Hello! I am new to stan and it’s my first time posting here. I am analyzing data from an epidemiology study and use catalytic epidemiology model. My input is a 4 dimension matrix of infected cases, specific to age, municipality, year, and sex. Since we divide the dimensions to many pieces, there are many combinations with 0 cases (so to some extent sparse data). I am using cmdstanr on clusters. The model works well on 400 municipalities, but the run time is about 7 hours on HPC (4 chains in total; one core for one chain). However, I’ve had a lot of difficulty fitting the model to the whole dataset (5570 municipalities in total). It cannot finish in a suitable amount of time. I am looking for advice about how to make the model more efficient. Thank you so much for any suggestions!

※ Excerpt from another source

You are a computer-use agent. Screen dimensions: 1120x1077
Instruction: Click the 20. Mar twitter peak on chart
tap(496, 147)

//----- Time-dependent catalytic model -----//
data {
int nA; // N age groups
int nT; // N time points
int nL; // N locations
int nCasePoints;
int nPoints;
array[2,nL,nT,nA] int cases; //Cases
array[2,nL] matrix[nT,nA] pop; // population
array[2,nL,nT,nA] int pointIndex; // index of each case point for log-likelihood vector
array[nA] int aMin; // index for age groups,Arrays defining the age group range (nA age groups thus nA minimum age) indices
array[nA] int aMax; // index for age groups
}
parameters {
array[nL,nT] real<upper=-1> log_lambda; // time-varying FOI (log scale)
array[2,nA] real logit_rho; // sex and age-dependent reporting rates (logit scale)

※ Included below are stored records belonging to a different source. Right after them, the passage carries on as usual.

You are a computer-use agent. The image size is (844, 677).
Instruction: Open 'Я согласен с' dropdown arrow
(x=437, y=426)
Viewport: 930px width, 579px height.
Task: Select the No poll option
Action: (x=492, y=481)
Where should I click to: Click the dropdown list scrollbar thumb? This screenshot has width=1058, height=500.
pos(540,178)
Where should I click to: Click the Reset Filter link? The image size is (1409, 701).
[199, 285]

real<lower=1> phi; // overdispersion parameter
}
transformed parameters {
// use input data and parameters to calculate intermediate values of estimates
array[2,nL] matrix<lower=0, upper=1>[nT,100] S; // susceptible
array[2,nL] matrix<lower=0, upper=1>[nT,100] I; // infected
array[2,nL] matrix<lower=0, upper=1>[nT,100] R; // immune
array[2,nL] matrix<lower=0, upper=1>[nT,nA] Sg; // aggregated to age groups (since later need to compare with the observed data which aggregated to age groups)
array[2,nL] matrix<lower=0, upper=1>[nT,nA] Ig;
array[2,nL] matrix<lower=0, upper=1>[nT,nA] Rg;
array[2,nL,nT,nA] real pCases; // predicted cases
array[nL,nT] real lambda = exp(log_lambda); // time-varying FOI (linear scale)

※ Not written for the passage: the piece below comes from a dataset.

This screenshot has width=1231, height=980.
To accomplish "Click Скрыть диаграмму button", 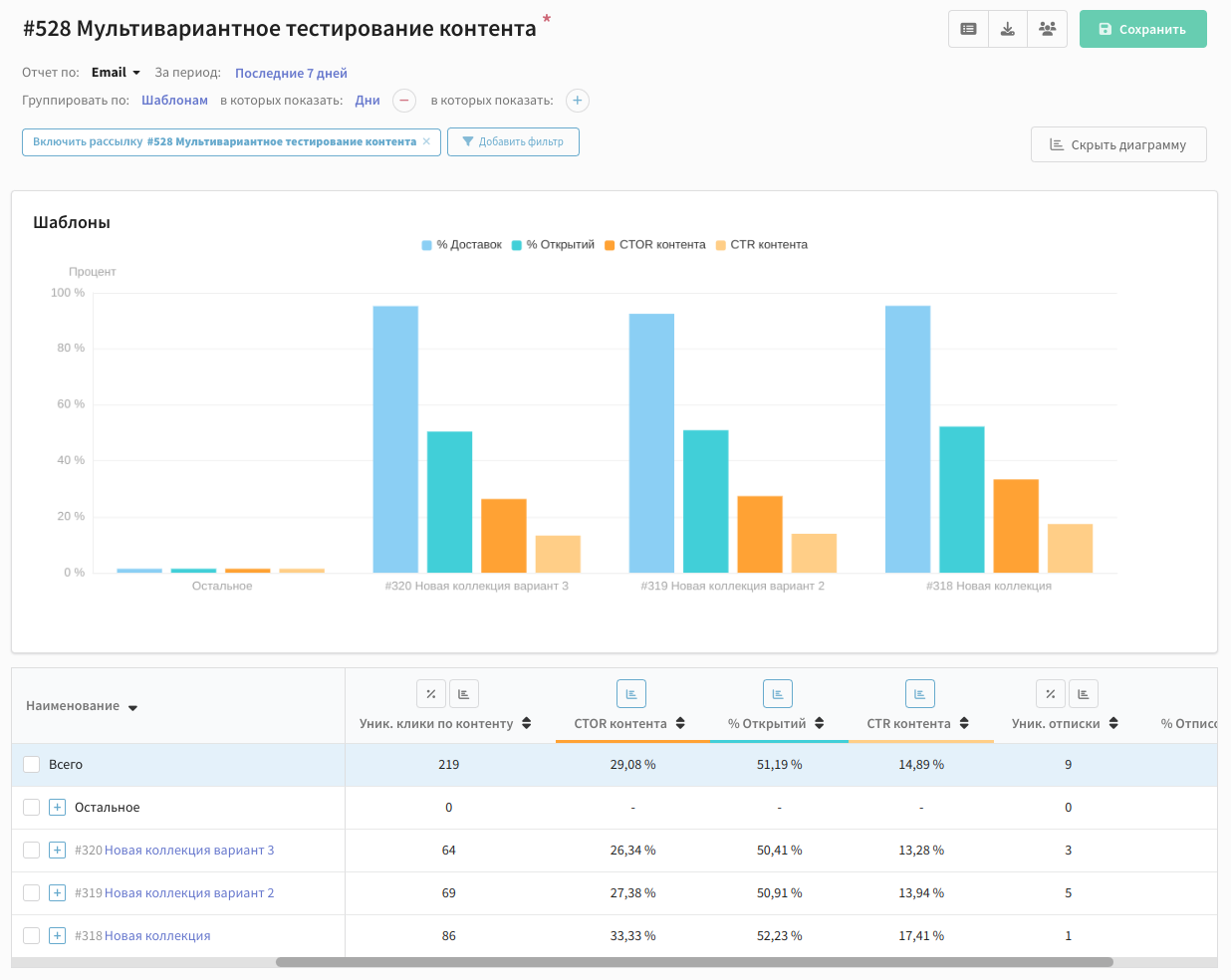I will tap(1118, 144).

array[2,nA] real rho=inv_logit(logit_rho); // sex and age-dependent reporting rates (linear scale)
array[2,nL,nT,nA] real ITot; // number of infections
// initial conditions (first year of transmission)
// initialize all the data for t=1, assume proportion of infected (I) is proportional to FOI (lambda)
for(s in 1:2){
for(l in 1:nL){
S[s,l,1,] = 1 - lambda[l,1]*rep_row_vector(1,100);
I[s,l,1,] = lambda[l,1]*rep_row_vector(1,100);
R[s,l,1,] = lambda[l,1]*rep_row_vector(1,100);
}
}
// loop through subsequent yearly timesteps
for(s in 1:2){
// first setup the data for age=1; at age=1, all time/location/sex are susceptible with no infection, so S=1; I/R=0
for (t in 2:nT){
S[s,1:nL,t,1] = rep_array(1,nL); // new babies
I[s,1:nL,t,1] = rep_array(0,nL);
R[s,1:nL,t,1] = rep_array(0,nL);
}
// then use the age=1 data (for all sex/time/location) to loop and get data from age=2 to An
for(l in 1:nL){
for(t in 2:nT){
S[s,l,t,2:100] = S[s,l,t-1,1:99] - lambda[l,t]*S[s,l,t-1,1:99];
I[s,l,t,2:100] = lambda[l,t]*S[s,l,t-1,1:99];
R[s,l,t,2:100] = 1-S[s,l,t,2:100];
}
}
}
// aggregate to age groups
for(s in 1:2) for(l in 1:nL) for(a in 1:nA) for(t in 1:nT) {
Sg[s,l,t,a] = mean(S[s,l,t,aMin[a]:aMax[a]]);
Ig[s,l,t,a] = mean(I[s,l,t,aMin[a]:aMax[a]]);
Rg[s,l,t,a] = mean(R[s,l,t,aMin[a]:aMax[a]]);
ITot[s,l,t,a] = Ig[s,l,t,a]*pop[s,l,t,a];
pCases[s,l,t,a] = rho[s,a]*ITot[s,l,t,a];
}
}
model {
//--- Priors ---//
for(l in 1:nL){
log_lambda[l,] ~ normal(-6,1);
}
phi ~ normal(4,1);
for(s in 1:2){
logit_rho[s,] ~ normal(-5,0.5);
}
//--- Likelihood ---//
//for(t in 1:nT) for (s in 1:2) cases[t,,s] ~ poisson(pCases[s,t,]);
for (s in 1:2) for (l in 1:nL) for(t in 1:nT) cases[s,l,t,] ~ neg_binomial_2(pCases[s,l,t,], phi);
}
generated quantities {
array[nPoints] real log_lik;
real log_lik_sum = 0.0;
real rmse = 0.0;
for (s in 1:2){
for(l in 1:nL){
for(t in 1:nT){
for(a in 1:nA){
log_lik[pointIndex[s,l,t,a]] = neg_binomial_2_lpmf(cases[s,l,t,a] | pCases[s,l,t,a], phi);
log_lik_sum += log_lik[pointIndex[s,l,t,a]];
rmse += (pCases[s,l,t,a] - cases[s,l,t,a])^2;
}
}
}
}
rmse = (rmse/nPoints) ^ .5;
}